|This is a real person.|
And yes, I take notes while watching DWTS. And yes, I just abbreviated Dancing With the Stars as "DWTS": reasons #63 and #64 to punch me right in the face.
Before we get to Usain Bolt, some highlights included:
The Situation: The decision to only refer to The Situation as "The Situation" is brilliant. Not sure if that was The Situation's idea or that of the ABC producers', but I laugh every time they announce, "Karina Smirnoff and her partner, The Situation!"
|Let's hope she didn't pull a hammy.|
Brandy sucks: There is no doubt that Brandy is a good dancer, but she sucks as a person. Watching her during rehearsals with Erin Andrews' boyfriend made me furious. She has no idea how to work with others and it's clear that she has been coddled as an individual pop "star." As the judges critiqued her solo, Brandy threw Erin Andrews' boyfriend right under the bus by saying it was his fault, his idea. I equate her to a snotty kid who grew up only playing tennis with no concept of how to work with teammates. Later, when the judges criticized another move, Brandy baby talked and replied, "I sahwee." This brought about a rage inside of me that I have only experienced one other time: in 7th grade when my stupid doubles tennis partner shanked a return on match point causing me to throw my racket at his face.

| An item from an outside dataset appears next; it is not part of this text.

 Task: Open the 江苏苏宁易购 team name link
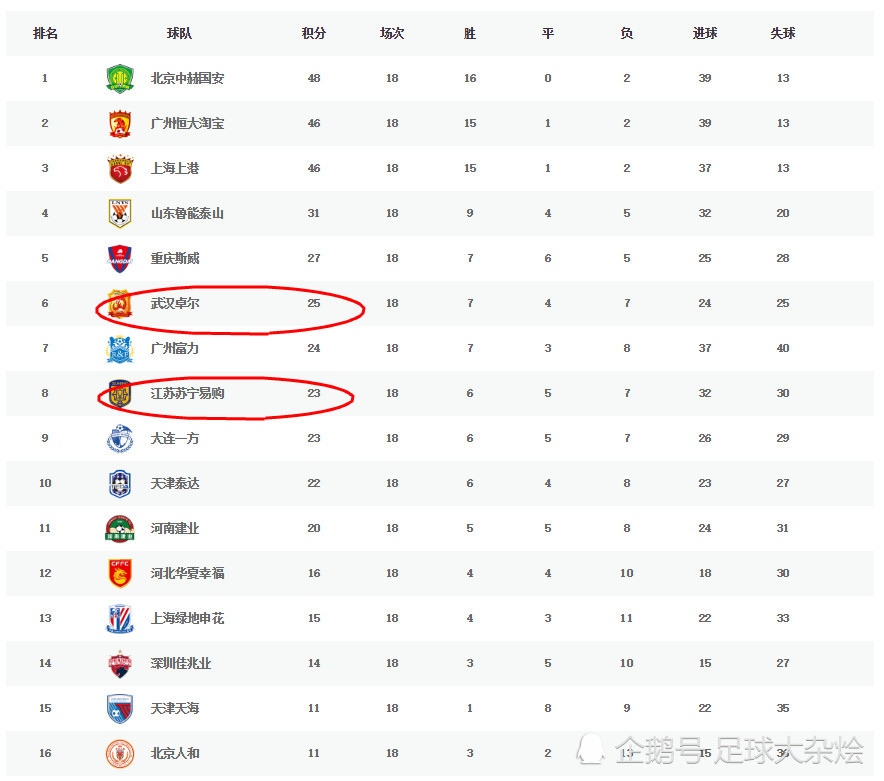[187, 393]
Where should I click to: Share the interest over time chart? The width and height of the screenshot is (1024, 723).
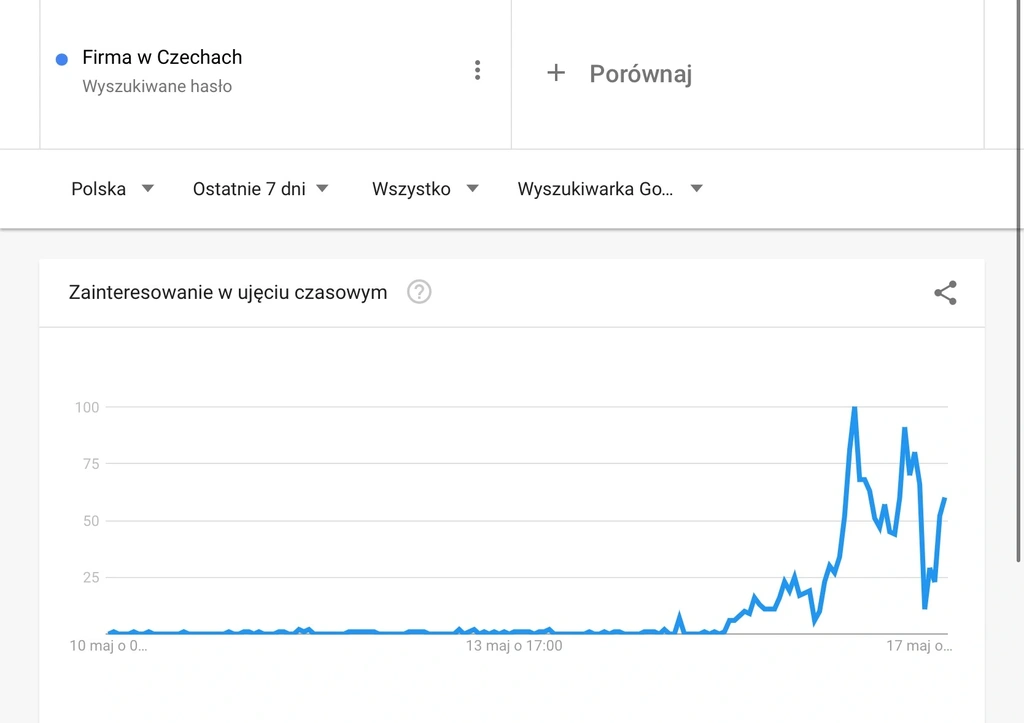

Corky: Flo-Ho's partner is too much. I can't handle his enthusiasm coupled with the faces he makes. That being said, I kinda like him.
Derek used the word, "catalyst": This was shocking. When discussing Jennifer Grey's mandatory check-up that revealed the cancer in her spine, Derek thought it was incredible that Dancing With the Stars served as a "catalyst" for her well-being. This guy deserves his own blog post; he might be growing on me. And it is so clear that with the exception of this kid, he is the best dancer of all time.
I might start voting for Kurt Warner just to keep his Red-Headed Russian partner on the show: her military outfit was bonkers and she may be reaching level 9 bonkers status.
And then there's Bolt: Forget about receiving the all-time lowest score (Bruno gave him a 3!), Bolt had no prayer from the start. His ridiculous earring was reason enough to vote him off and then he showed up at the rehearsal studio wearing a hospital mask as if he were practicing in Beijing. Later, he delivered this season's most embarrassing moment (outdoing Jennifer Grey's from last week when she saw a dead Patrick Swayze!) when he threw a hissy-fit in response to his partner telling him "whatever" after his suggestion to simplify a dance move. Listen Michael, we didn't need Office Space to hate your guts; now crawl back into your doghouse with your hounds-tooth jacket and please don't try to convince me that these songs are essential.
Prediction for next week: Sitch has been on the chopping block the last two weeks, but I'm convinced that the ABC producers are just messing with us. He's way too popular to be voted off. It comes down to the chubby Nickelodeon star, Margaret Cho and Flo-Ho. I predict that Mrs. Brady will be gone, but will be very excited to hear weeks later about her steamy relationship with Len Goodman.